> [Screen-element location entries]
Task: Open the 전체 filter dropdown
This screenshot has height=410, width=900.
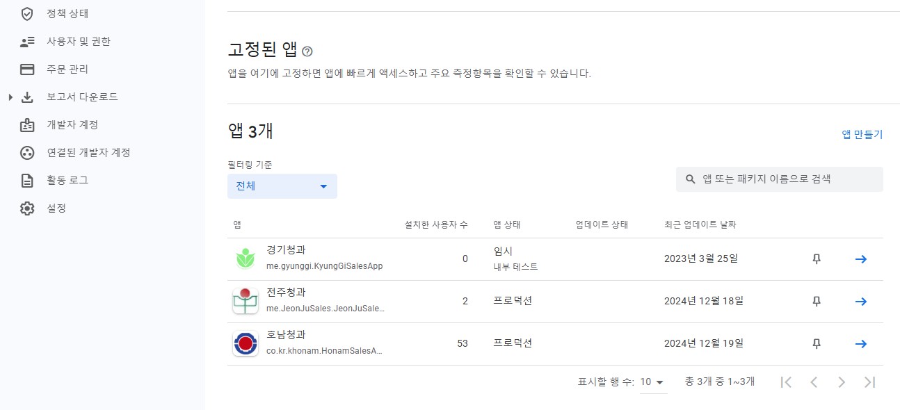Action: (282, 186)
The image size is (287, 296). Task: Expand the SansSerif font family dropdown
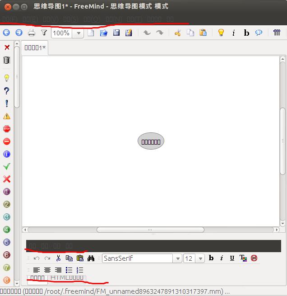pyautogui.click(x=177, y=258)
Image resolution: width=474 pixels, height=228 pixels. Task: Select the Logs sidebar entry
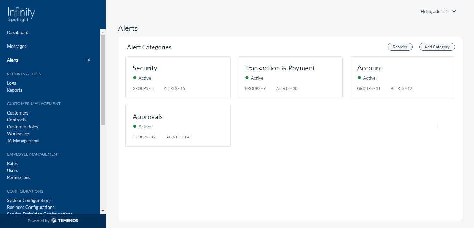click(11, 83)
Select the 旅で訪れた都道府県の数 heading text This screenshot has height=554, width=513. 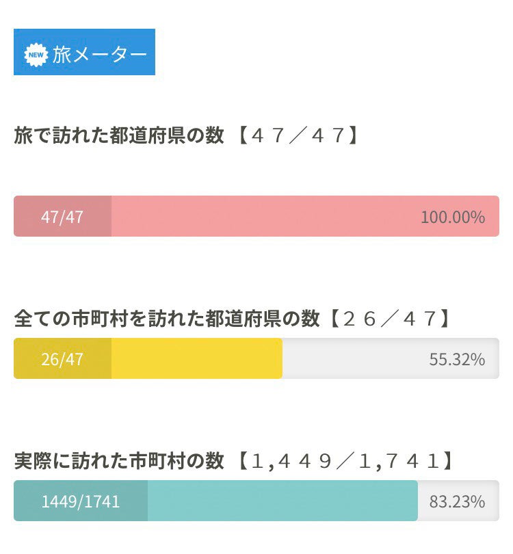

> [WORK INSTRUCTIONS] Quote the entries above word for word, but omit the pictures.

> [WRITTEN ANSWER]
Task: Open the 전체 filter dropdown
This screenshot has height=410, width=900.
Action: (282, 186)
The image size is (287, 296). Task: Expand the SansSerif font family dropdown
pyautogui.click(x=177, y=258)
Image resolution: width=474 pixels, height=228 pixels. Task: Select the Logs sidebar entry
click(11, 83)
Select the 旅で訪れた都道府県の数 heading text This screenshot has height=554, width=513. 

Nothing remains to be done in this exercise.